The track on Happy New Year that feels like the hit is “Up With People,” a trippy, deceptively simple eight minute synth-punk epic that, at times, recalls Love and Rockets. The groove is dirty and raw, which pairs well with Bobby Matador’s free-spirited lyrics of “you got to get up to get free.” Still, the band becomes even more adventurous on side two, beginning with the paranoid robot parade “History’s Great Navigators.” Pianos and other strangely melodic percussive instruments create a strange, metallic toy factory sound that’s as hypnotic and sublime as it is curious. And returning to the themes of new beginnings, Matador sings, as if giving a word of sagely advice, “Cross your heart, hope to die/calm your voice, set your eye/turn your back and go.”

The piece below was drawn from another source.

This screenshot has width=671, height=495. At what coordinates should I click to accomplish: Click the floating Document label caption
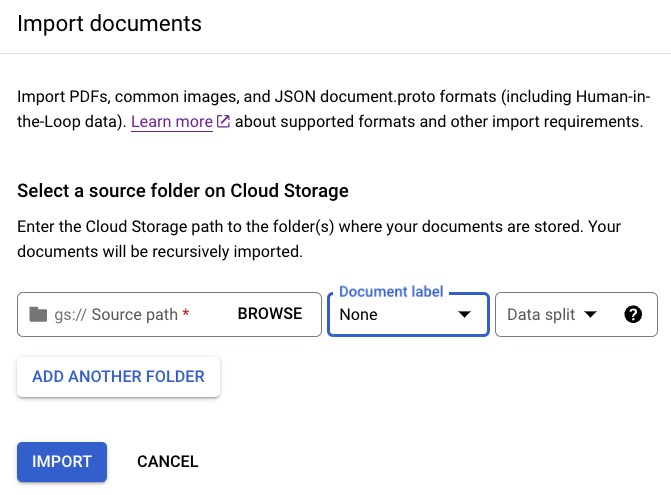click(x=390, y=292)
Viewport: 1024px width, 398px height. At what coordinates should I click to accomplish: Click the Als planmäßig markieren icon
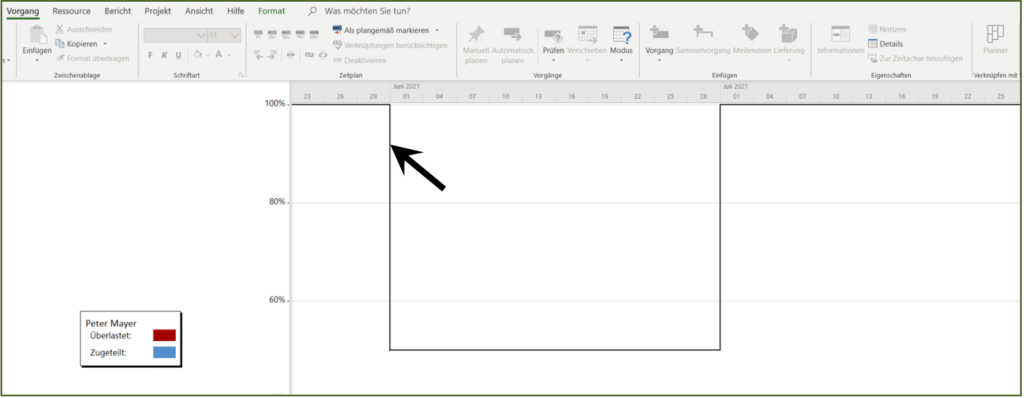(337, 30)
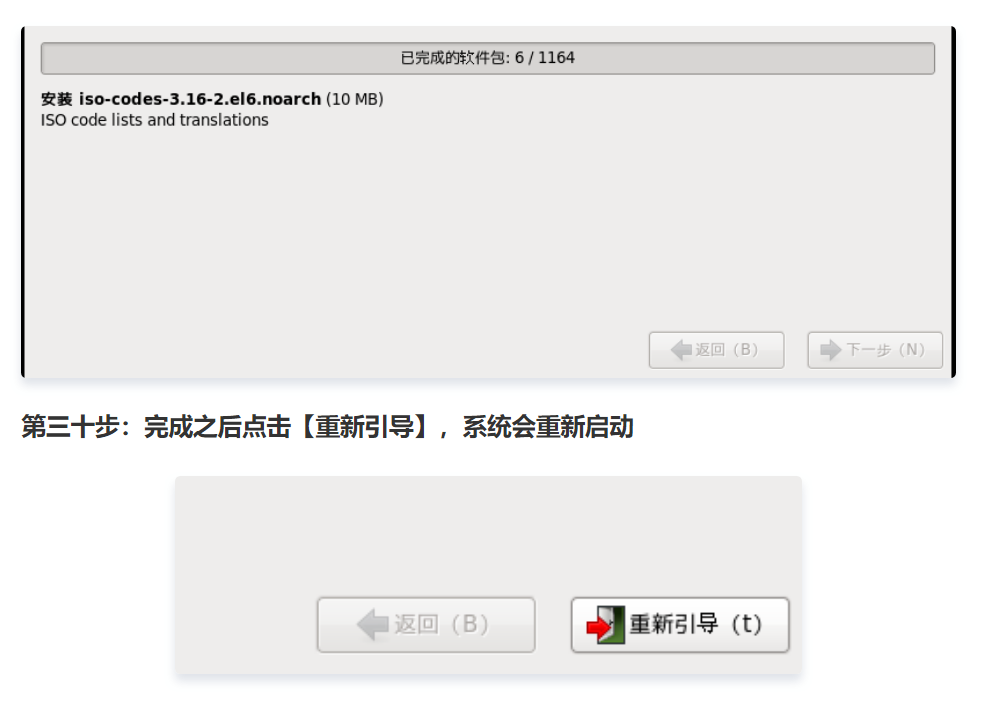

A few excursions into acoustic sounds serve the band well, most notably “Busy Little Bee.” Like any other song in the band’s catalog, its vibe is largely of a psychedelic nature, but also pouring in vaguely Eastern sounds and instruments which I couldn’t precisely identify. Still, they sound pretty darn cool. “Reckoning” as well is a largely acoustic track, mellow and gentle, with electric drones interrupting ever so politely. Two tracks later on “The Misfit,” Oneida gets the volume cranked up again. With a mesmerizing groove and a distorted organ, they manage to sound like a Krautrock Suicide, motorik-izing Martin Rev and Alan Vega’s keyboard punk. Loud yet somewhat subtle in its melodies, it’s one of the album’s highlights, transitioning into the lengthy finale, “Thank Your Parents.”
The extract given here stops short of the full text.